Feasibility of hyperspectral remote sensing for mapping benthic macroalgal cover in turbid coastal waters—a Baltic Sea case study

Quantitative analysis of coastal marine benthic communities enables to adequately estimate the state of coastal marine environment, provide better evidence for environmental changes and describe processes that are conditioned by anthropogenic forces. Remote sensing could provide a tool for mapping bottom vegetation if the substrates are spectrally resolvable.

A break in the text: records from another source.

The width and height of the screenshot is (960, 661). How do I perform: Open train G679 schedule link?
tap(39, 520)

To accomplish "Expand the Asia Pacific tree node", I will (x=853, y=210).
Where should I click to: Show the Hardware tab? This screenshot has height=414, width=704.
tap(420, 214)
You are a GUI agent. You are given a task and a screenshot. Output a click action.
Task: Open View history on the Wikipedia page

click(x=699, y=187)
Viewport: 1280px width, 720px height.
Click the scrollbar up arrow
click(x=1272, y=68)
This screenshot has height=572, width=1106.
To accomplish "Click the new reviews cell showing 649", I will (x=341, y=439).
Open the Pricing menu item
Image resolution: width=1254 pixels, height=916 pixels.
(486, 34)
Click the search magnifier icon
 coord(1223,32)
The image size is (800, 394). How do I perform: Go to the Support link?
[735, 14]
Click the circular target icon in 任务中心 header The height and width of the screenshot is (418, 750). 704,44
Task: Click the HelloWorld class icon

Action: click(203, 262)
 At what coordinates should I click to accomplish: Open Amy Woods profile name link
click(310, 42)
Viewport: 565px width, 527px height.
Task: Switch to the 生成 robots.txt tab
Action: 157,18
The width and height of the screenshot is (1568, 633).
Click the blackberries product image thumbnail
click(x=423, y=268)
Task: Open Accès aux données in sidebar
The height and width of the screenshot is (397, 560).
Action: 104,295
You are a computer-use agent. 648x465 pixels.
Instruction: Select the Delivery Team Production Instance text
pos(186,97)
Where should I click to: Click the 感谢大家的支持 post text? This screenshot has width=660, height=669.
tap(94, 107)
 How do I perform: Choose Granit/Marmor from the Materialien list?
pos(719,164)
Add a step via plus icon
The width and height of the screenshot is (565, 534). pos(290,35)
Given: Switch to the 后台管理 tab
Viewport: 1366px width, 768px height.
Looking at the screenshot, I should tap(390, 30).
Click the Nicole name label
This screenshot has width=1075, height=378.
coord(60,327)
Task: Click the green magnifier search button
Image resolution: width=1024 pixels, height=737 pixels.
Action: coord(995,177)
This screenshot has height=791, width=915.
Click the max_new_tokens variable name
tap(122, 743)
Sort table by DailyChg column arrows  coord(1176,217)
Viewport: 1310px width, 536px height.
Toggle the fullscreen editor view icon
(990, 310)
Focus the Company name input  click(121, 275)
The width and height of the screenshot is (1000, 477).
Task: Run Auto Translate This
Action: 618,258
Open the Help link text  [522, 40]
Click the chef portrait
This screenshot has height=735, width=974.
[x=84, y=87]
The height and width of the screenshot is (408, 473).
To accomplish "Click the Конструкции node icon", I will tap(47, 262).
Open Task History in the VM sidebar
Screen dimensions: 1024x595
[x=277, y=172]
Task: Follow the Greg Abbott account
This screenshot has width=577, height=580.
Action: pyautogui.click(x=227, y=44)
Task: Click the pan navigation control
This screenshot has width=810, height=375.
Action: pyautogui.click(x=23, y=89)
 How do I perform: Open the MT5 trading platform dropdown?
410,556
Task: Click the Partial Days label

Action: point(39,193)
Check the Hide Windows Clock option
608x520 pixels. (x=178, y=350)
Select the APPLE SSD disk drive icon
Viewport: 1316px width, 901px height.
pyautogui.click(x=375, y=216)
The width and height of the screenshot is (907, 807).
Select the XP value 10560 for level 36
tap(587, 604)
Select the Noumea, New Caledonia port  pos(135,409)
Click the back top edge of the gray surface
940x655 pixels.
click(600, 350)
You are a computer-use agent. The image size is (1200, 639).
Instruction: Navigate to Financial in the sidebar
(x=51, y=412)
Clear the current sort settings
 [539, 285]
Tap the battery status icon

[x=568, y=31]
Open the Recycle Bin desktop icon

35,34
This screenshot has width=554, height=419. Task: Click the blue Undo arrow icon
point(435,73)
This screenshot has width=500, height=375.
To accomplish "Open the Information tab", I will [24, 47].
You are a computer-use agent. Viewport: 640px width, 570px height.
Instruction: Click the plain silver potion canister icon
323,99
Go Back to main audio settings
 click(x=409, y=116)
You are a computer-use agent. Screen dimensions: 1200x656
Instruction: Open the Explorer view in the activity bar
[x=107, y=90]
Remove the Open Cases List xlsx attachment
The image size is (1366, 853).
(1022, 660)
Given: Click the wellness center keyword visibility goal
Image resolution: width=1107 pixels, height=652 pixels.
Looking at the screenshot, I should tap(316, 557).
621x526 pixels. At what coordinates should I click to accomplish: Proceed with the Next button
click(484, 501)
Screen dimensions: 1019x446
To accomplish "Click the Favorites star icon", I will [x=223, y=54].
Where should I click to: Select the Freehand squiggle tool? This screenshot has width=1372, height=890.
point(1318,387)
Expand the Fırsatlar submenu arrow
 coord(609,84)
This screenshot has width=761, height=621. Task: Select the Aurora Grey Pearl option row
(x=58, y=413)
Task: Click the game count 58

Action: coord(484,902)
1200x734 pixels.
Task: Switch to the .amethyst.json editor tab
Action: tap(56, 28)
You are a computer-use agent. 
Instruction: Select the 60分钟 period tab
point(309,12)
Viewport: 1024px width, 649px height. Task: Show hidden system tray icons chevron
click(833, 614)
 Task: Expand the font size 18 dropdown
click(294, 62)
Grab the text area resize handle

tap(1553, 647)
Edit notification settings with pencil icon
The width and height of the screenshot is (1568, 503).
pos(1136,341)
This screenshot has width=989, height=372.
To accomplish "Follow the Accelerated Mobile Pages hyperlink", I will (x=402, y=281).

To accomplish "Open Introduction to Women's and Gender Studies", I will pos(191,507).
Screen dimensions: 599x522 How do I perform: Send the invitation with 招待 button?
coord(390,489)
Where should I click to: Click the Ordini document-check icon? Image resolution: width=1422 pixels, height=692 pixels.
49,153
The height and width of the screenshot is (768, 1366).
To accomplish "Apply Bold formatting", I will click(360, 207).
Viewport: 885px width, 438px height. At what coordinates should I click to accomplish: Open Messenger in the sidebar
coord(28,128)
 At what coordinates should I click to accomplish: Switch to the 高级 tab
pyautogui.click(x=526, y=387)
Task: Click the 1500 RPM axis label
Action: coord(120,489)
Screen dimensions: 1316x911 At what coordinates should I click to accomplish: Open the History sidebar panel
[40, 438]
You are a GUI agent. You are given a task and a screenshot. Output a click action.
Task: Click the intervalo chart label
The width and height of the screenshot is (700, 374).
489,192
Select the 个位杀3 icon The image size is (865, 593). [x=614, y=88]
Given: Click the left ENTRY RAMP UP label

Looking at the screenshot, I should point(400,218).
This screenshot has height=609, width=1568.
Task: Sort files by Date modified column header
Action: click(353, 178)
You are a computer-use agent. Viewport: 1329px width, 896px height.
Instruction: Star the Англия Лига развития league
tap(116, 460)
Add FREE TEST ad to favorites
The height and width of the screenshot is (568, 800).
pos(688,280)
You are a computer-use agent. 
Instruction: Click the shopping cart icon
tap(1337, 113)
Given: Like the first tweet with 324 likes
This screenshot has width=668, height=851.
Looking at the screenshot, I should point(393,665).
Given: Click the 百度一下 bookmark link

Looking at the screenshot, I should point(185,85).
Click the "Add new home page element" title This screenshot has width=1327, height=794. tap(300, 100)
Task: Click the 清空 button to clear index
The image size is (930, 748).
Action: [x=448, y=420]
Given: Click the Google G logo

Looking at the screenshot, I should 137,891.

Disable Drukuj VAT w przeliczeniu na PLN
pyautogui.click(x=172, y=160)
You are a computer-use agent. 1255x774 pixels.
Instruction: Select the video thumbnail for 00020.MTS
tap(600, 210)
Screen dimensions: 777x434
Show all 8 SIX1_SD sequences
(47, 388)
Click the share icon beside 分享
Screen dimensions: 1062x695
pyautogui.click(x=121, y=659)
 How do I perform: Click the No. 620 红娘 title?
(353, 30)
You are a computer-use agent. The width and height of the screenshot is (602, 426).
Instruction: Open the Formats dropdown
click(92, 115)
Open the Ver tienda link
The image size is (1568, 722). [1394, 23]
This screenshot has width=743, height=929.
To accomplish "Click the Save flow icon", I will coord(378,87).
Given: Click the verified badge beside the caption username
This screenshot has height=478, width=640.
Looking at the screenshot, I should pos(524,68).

We measured reflectance spectra of green (Cladophora glomerata), red (Furcellaria lumbricalis), and brown (Fucus vesiculosus) macroalgae and used a bio-optical model in estimating whether these algae distinguish optically from each other, from sandy bottom or deep water in turbid water conditions of the Baltic Sea. The simulation was carried out for three different water types: (1) CDOM-rich coastal water, (2) coastal waters not directly impacted by high CDOM discharge from rivers but with high concentration of cyanobacteria, (3) open Baltic waters. Our modelling results indicate that the reflectance spectra of C. glomerata, F. lumbricalis, F. vesiculosus differ from each other and also from sand and deep water reflectance spectra. The differences are detectable by remote sensing instruments at spectral resolution of 10 nm and SNR better than 1000:1. Thus, the lowest depth limits where the studied macroalgae grow do not exceed the depth where such remote sensing instruments could potentially detect the spectral differences between the studied species.